Go get one, Sakura. You know you want to. lol I had to sneak mine in! lol


----------



## Bettawolf19 (Jul 15, 2010)

Nah thei not having a giant sale atall. Nothing including Bettas for 3 bucks or plants...no not at all....ya it ends the 21st I believe


----------



## Sakura8 (May 12, 2011)

Bettawolf, DQ you're so not helping, lol. T T *looks around desperately to see what can be rearranged in room to fit one more tank* An even dozen would be nice . . .


----------



## ForbiddenSecrets (Aug 15, 2010)

Ha ha the temptation for more fish is strong. I was going to stay at one for a little while and that didn't last long. 

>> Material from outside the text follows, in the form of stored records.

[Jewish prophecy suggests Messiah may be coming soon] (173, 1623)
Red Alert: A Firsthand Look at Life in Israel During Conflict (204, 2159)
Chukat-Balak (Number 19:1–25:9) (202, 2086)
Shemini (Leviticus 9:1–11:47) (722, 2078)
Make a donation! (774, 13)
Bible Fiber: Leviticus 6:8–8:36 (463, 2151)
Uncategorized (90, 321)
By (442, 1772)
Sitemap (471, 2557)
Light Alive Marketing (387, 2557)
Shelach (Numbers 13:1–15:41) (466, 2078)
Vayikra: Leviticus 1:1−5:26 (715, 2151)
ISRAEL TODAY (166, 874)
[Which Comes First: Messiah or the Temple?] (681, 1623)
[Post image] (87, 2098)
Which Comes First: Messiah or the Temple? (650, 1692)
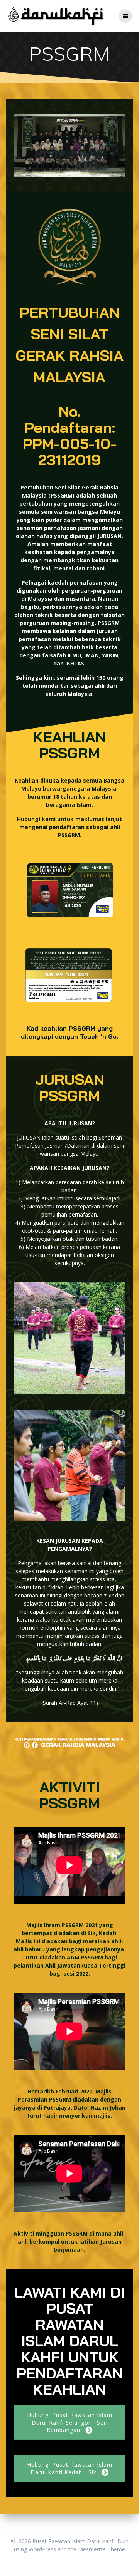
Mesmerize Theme (101, 2549)
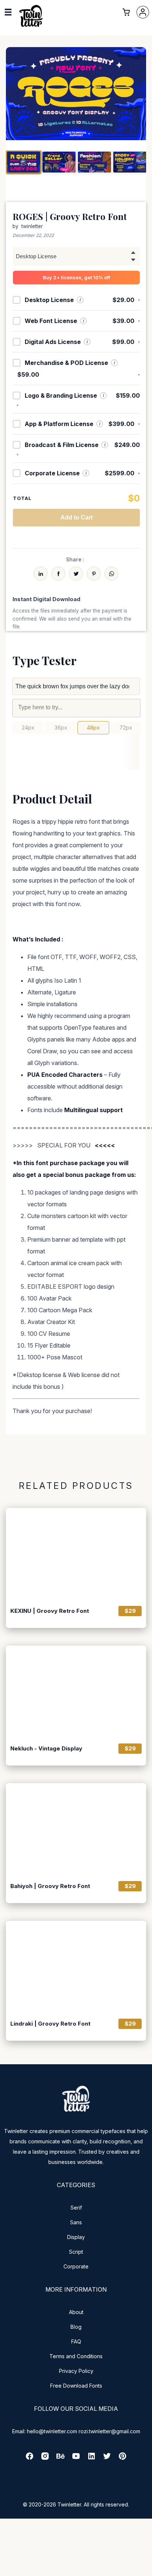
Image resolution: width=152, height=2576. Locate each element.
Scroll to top (145, 2569)
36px (60, 727)
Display (76, 2237)
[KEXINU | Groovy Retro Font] (76, 1554)
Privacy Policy (76, 2371)
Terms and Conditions (76, 2356)
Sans (76, 2222)
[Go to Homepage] (31, 26)
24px (28, 727)
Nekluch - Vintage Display (46, 1748)
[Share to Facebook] (58, 574)
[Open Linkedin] (91, 2458)
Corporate (76, 2266)
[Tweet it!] (76, 574)
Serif (76, 2207)
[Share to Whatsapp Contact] (111, 574)
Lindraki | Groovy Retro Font (50, 2023)
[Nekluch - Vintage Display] (76, 1692)
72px (126, 727)
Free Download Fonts (76, 2385)
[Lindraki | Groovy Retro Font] (76, 1967)
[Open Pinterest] (122, 2458)
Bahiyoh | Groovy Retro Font (50, 1886)
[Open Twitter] (107, 2458)
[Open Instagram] (45, 2458)
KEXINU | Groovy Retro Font (49, 1611)
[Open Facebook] (29, 2458)
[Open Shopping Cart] (126, 12)
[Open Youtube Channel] (76, 2458)
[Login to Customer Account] (143, 12)
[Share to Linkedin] (41, 574)
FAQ (76, 2341)
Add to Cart (77, 517)
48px (93, 727)
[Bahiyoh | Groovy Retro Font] (76, 1829)
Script (76, 2252)
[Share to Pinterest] (94, 574)
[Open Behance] (60, 2458)
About (76, 2312)
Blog (76, 2327)
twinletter (32, 226)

I love the two boys you just got c: For some reason I'm thinking the name 'inkwell' for the second one... even though he looks more like a brush then a well XD


----------



## Bettawolf19 (Jul 15, 2010)

More pictures of the PK. Tryign to show his colors


----------



## Sakura8 (May 12, 2011)

The PK is really awesome! He looks very colorful.


----------



## Bettawolf19 (Jul 15, 2010)

He is very colorful  and the veiltail has the oddest coloring ever. His fins look like their dipped black but they have a blue color lines simular to how Blackbird's fins are


----------



## Sakura8 (May 12, 2011)

And you got these guys at Petsmart? Great find!


----------



## Bettawolf19 (Jul 15, 2010)

Yep both Petsmart


----------



## fightergirl2710 (Jun 9, 2011)

They look awesome Bettawolf! I am yet to find a VT who is not red or blue in this city X(! These guys' colours are amazing! Muted yet bright


----------



## Bettawolf19 (Jul 15, 2010)

More pictures of the veiltail:


----------



## Sakura8 (May 12, 2011)

Your VT is gorgeous. Is he a cellophane? I love the black tinting to his fins.


----------



## Bettawolf19 (Jul 15, 2010)

He might be I don't really know. lol


----------



## Sakura8 (May 12, 2011)

He looks so happy to have a nice new home.


----------